Uttam Singh

Personal information
- Born: 12 October 2002 (age 23) Karampur, Ghazipur district, Uttar Pradesh

Sport
- Sport: Field hockey
- Position: Forward

Senior career
- Years: Team / Caps / Goals
- –: Uttar Pradesh / - / -
- –: Tamil Nadu Dragons / - / -

National team
- Years: Team / Caps / Goals
- 2019–2023: India U21 /  / -
- 2022–: India / 16 / (6)

Medal record
Men's field hockey
Representing India
Asia Cup
| Bronze medal – third place | 2022 Jakarta |  |
Asian Champions Trophy
| Gold medal – first place | 2024 Hulunbuir |  |

= Uttam Singh (field hockey) =

Indian field hockey player (born 2002)

Uttam Singh (born 12 October 2002) is an Indian field hockey player from Uttar Pradesh. He made his senior India debut in the Hero Asia Cup 2022 held at Jakarta in June 2022.  He plays for Uttar Pradesh in the domestic tournaments and for Tamil Nadu Dragons in the Hero Hockey India League 2024.

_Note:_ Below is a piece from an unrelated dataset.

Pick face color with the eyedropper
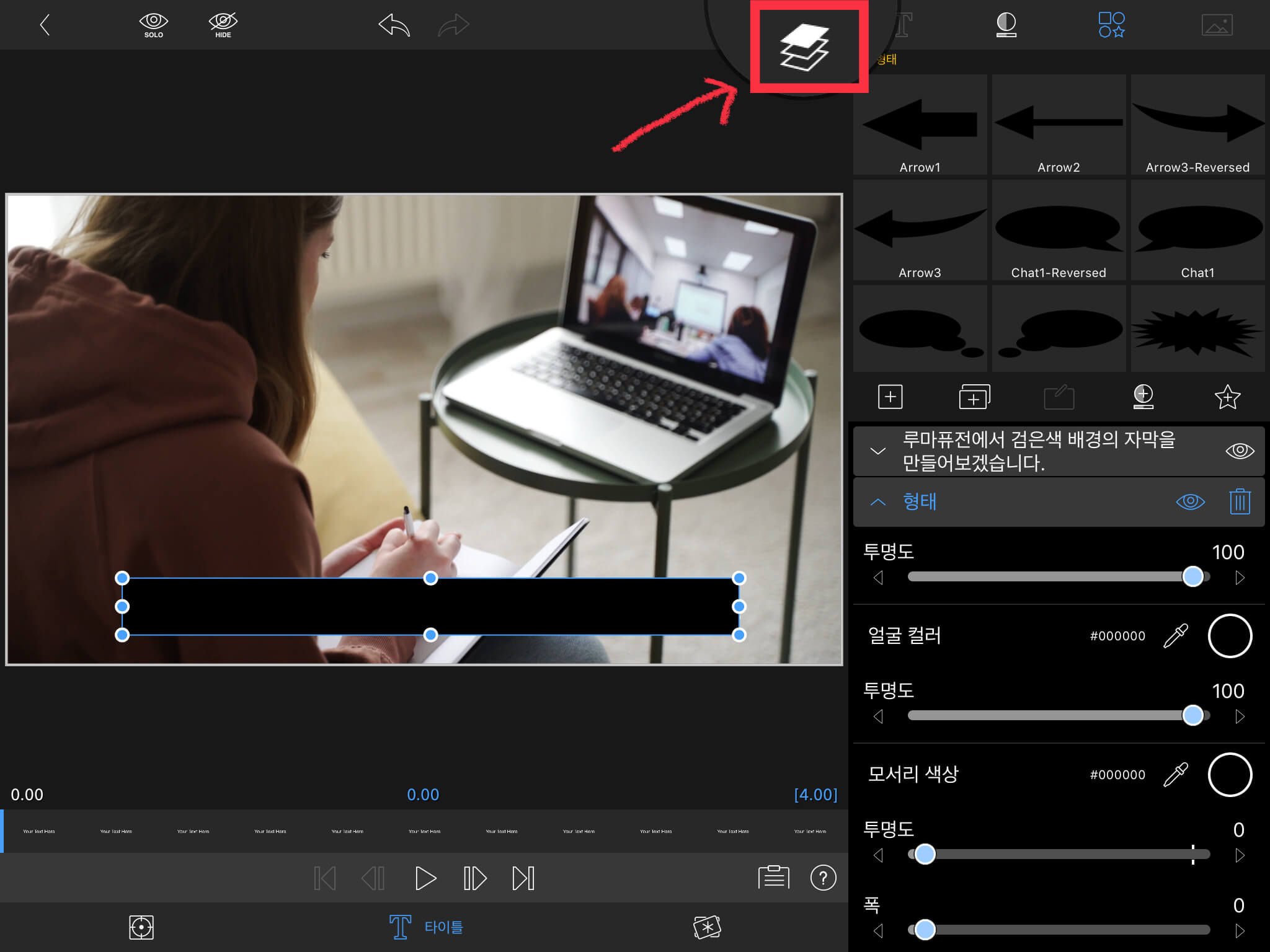This screenshot has width=1270, height=952. coord(1175,636)
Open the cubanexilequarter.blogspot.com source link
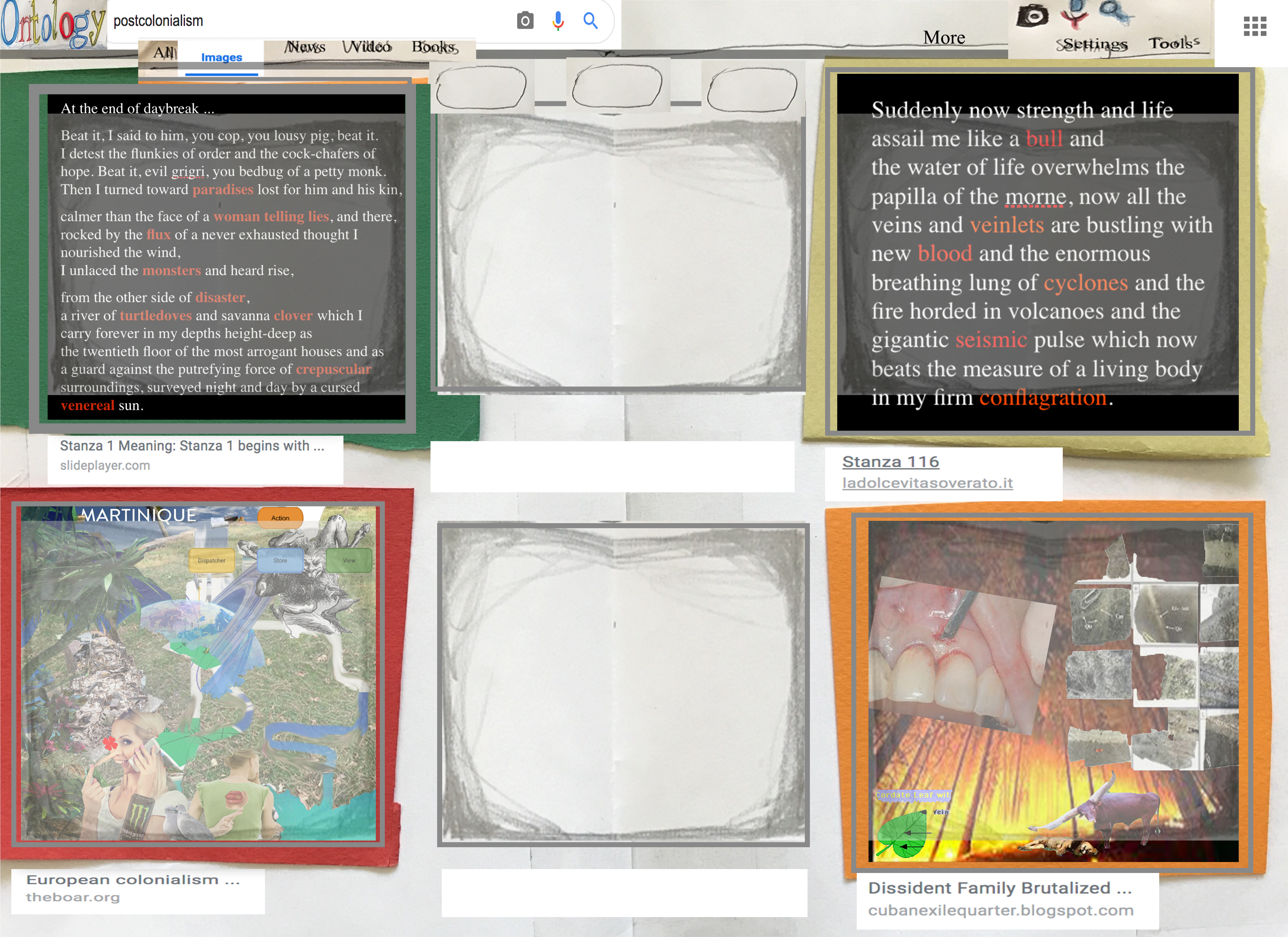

== Early life and education ==
Singh is from Karampur, Ghazipur district, Uttar Pradesh. His father Krishnakant Singh is a farmer. He learnt his basics at Karampur stadium and moved to Ludhiana Hockey Academy to improve his game.

== Career ==
Singh made his international debut with the junior India team that played the 2019 Sultan of Johor Cup and went on to lead the junior team. In December 2021, he captained the Indian under-21 team that played the FIH Odisha Hockey Men's Junior World Cup Bhubaneswar 2021 and scored five goals in the event. He then made his senior India debut in 2022 Asia Cup at Muscat where he scored 2 goals. In June 2022, he played the Hero Asia Cup at Jakarta. He also led the team to win the 2022 Sultan of Johor Cup beating Australia in the final. In 2023, he captained Indian team in the Men's Junior Asia Cup in June, 2023 Sultan of Johor Cup in November and 2023 FIH Junior World Cup in December.